Dishonored
Betraying convention.
Dunwall is also in the grip of a plague, spread by the swarms of rats that clog the streets. They approach the player or dead bodies and feast on them in daylight, munching loudly amidst the scarlet haze of disintegrating flesh. The local government is using the plague as a good excuse to harvest and purge whatever takes their fancy. Everything's in some way corrupt.
As well as the central objective, you can also explore the world around you to try to find hard evidence of the lawyer's corruption, or other tools that you can benefit from – like blueprints that allow you to hack the Walls of Light so they let you through but aren't so kind to pursuing guards.
Every significant action you perform has a potential ripple effect on events later on – especially negative actions like killing civilians or guards, which feed into the game's Chaos system.
The more of this chaos you set in motion over time, the more your options change. A character who discourages your violence may choose not to support you – or even betray you – further down the line if you ignore his advice, for instance. Or areas of the world may be more hostile to your presence.
You can always choose not to kill. Dishonored – as perhaps befits a game designed by the men who made Deus Ex and Arx Fatalis – is an assassin game where you don't have to assassinate anyone.

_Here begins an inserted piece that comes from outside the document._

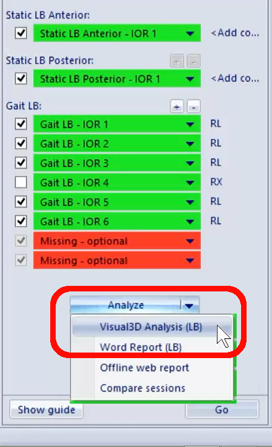
Task: Open the Analyze split-button dropdown arrow
Action: [x=189, y=306]
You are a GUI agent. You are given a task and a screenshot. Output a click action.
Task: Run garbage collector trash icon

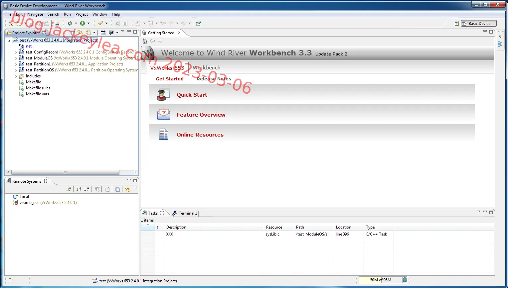[405, 280]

Silence, shadow, occlusion and distance protect you from discovery as you stalk side streets and rooftops, and by exploring all your options you can even find ways to eliminate your target without actually killing them.
The developers estimate only one per cent of players will want to take this path, but they evidently care about that one per cent, allowing them to save anywhere – even on console – so they can try to preserve that invisibility by recalling earlier states.

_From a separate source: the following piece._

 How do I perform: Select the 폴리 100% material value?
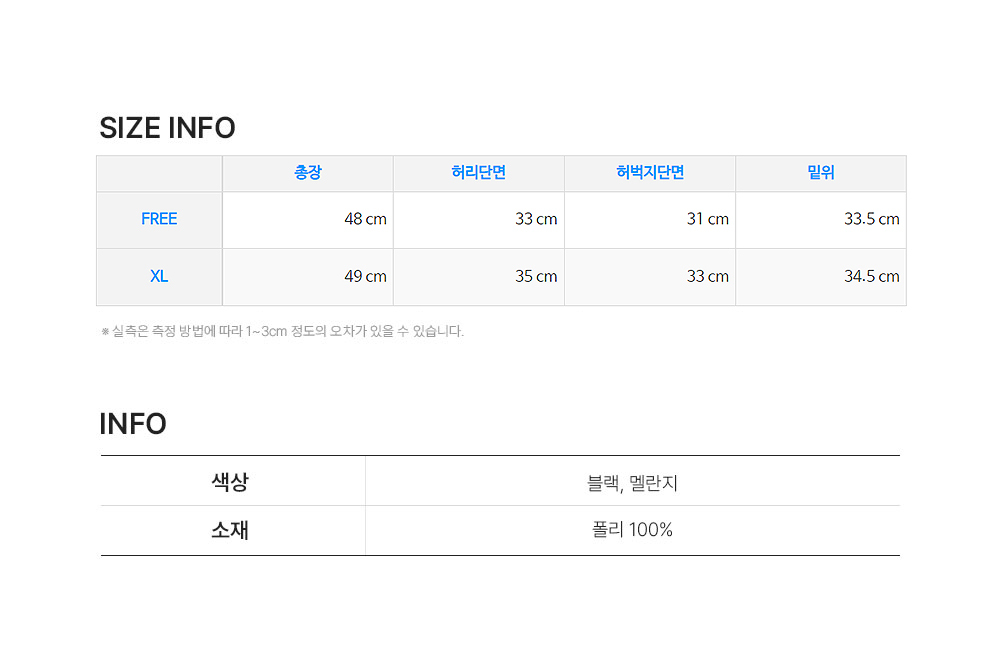[632, 530]
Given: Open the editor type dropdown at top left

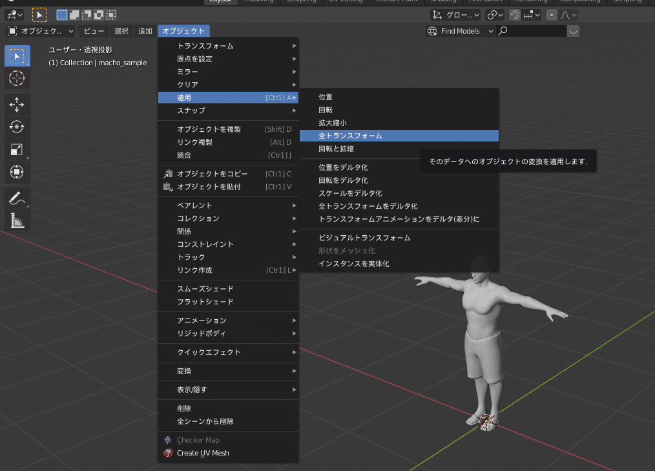Looking at the screenshot, I should click(13, 14).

Arkane clearly wants you to experiment, too, allowing for partial failure all over the place. In our demo, Corvo sneaks into the lawyer's home and makes it to his office – lurking in shadows, peering through keyholes and waiting for guards to pause in front of paintings or warm their hands by fireplaces to sneak past on the way – and eventually confronts and kills him in a blaze of magical abilities. But if you do alert the lawyer, you can continue – he'll cower somewhere, or run away, and that will change the way the mission unfolds but won't stop you from succeeding in it.
Games like Dishonored often have a sort of purity problem here, where being discovered feels like a shoddier outcome, and it remains to be seen how that will pan out, but there seems to be enough interesting content around every corner to distract you from that notion, like a final battle with Tall Boys – tough, shielded enemies on stilts who fire rockets at you.
Dishonored looks rough around the edges at the moment. Some scenes, like the arrival of the whaling ship, closely followed by a quick eavesdrop on a pair of guards dumping plague corpses in the sea, are polished and compelling. Others, like the ascent through the lawyer's house with repeated guard chatter and slightly clunky NPC routes, are still getting there.
We also still have much to see – like the progression system through which you accumulate your abilities, based around collecting runes – and much to understand, like Corvo's link to the supernatural world and its role within Dunwall and the surrounding Pandyssian Continent.
But as first impressions go, this is a beguiling one, sumptuously potent. After so often being invited to use our imaginations but only up to a point, it's exciting to see a game that perhaps watched that Would You Kindly moment in Rapture once upon a time and thought: well then, we better let them do what they want from now on.
It's also quite amusing that the level we saw was called Eminent Domain, because part of me did sit there thinking "compulsory purchase".